Top of Given data

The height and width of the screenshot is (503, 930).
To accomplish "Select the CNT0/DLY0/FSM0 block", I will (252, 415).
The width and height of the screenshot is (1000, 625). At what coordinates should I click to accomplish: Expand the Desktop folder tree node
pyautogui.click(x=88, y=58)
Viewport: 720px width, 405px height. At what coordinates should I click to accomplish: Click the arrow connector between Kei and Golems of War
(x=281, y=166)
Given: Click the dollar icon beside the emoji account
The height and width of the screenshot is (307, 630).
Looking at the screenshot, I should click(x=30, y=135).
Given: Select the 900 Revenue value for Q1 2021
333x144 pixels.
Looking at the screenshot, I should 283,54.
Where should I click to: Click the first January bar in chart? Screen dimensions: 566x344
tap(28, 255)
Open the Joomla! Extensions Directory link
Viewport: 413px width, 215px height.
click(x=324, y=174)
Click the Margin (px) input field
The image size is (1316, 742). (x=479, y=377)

Bottom of Given data
Top of Given data

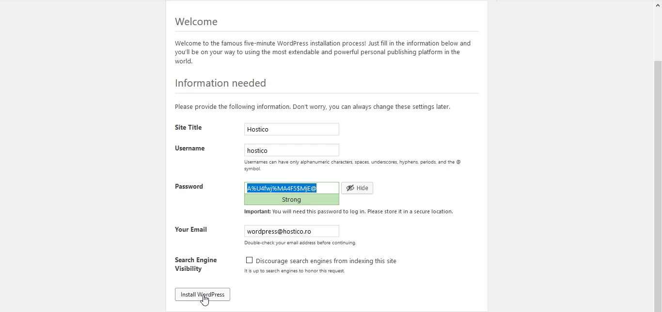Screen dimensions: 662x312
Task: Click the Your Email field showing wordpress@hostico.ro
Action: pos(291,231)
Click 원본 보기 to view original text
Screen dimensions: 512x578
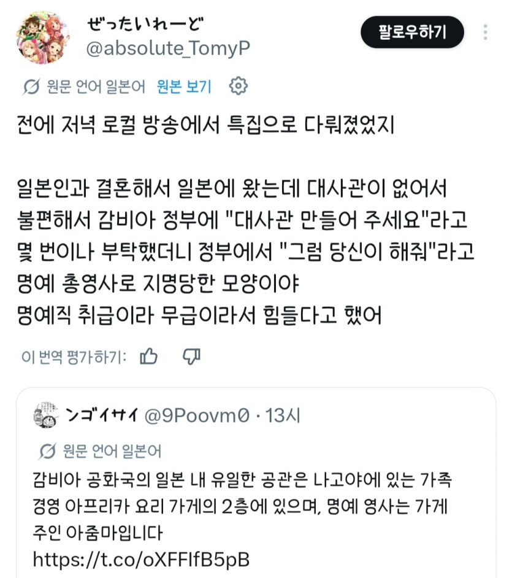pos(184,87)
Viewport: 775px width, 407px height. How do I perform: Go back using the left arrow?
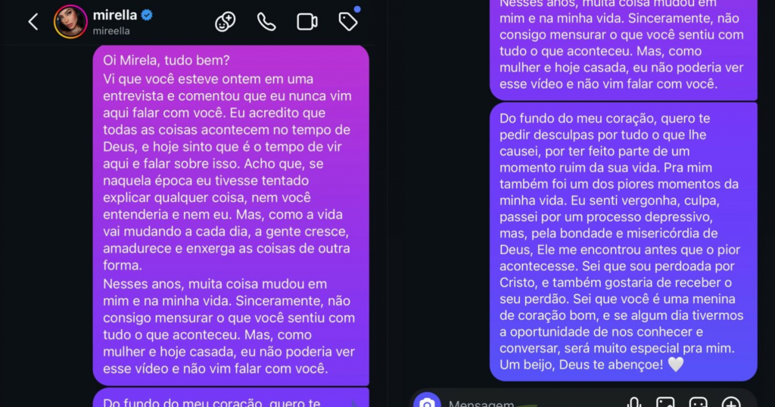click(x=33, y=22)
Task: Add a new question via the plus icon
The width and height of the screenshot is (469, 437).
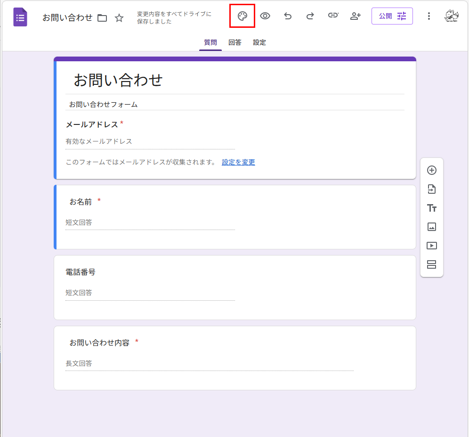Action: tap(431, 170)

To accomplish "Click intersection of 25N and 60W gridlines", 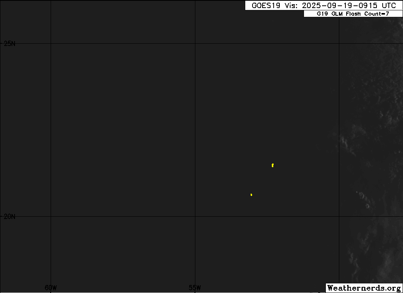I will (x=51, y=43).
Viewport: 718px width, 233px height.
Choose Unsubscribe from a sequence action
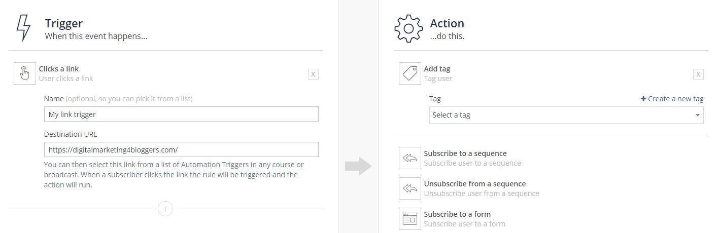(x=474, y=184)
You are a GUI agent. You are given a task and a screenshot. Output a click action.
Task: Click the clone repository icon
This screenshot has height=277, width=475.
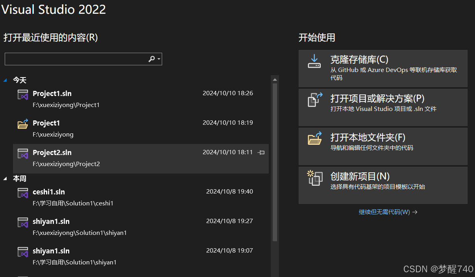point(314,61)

Bottom of Given data

What you will do. Among the lines of the preceding data, which ones hold the word "Select"? List them.

Result below.
To accomplish "Select the CNT0/DLY0/FSM0 block", I will (252, 415).
Given: Select the 900 Revenue value for Q1 2021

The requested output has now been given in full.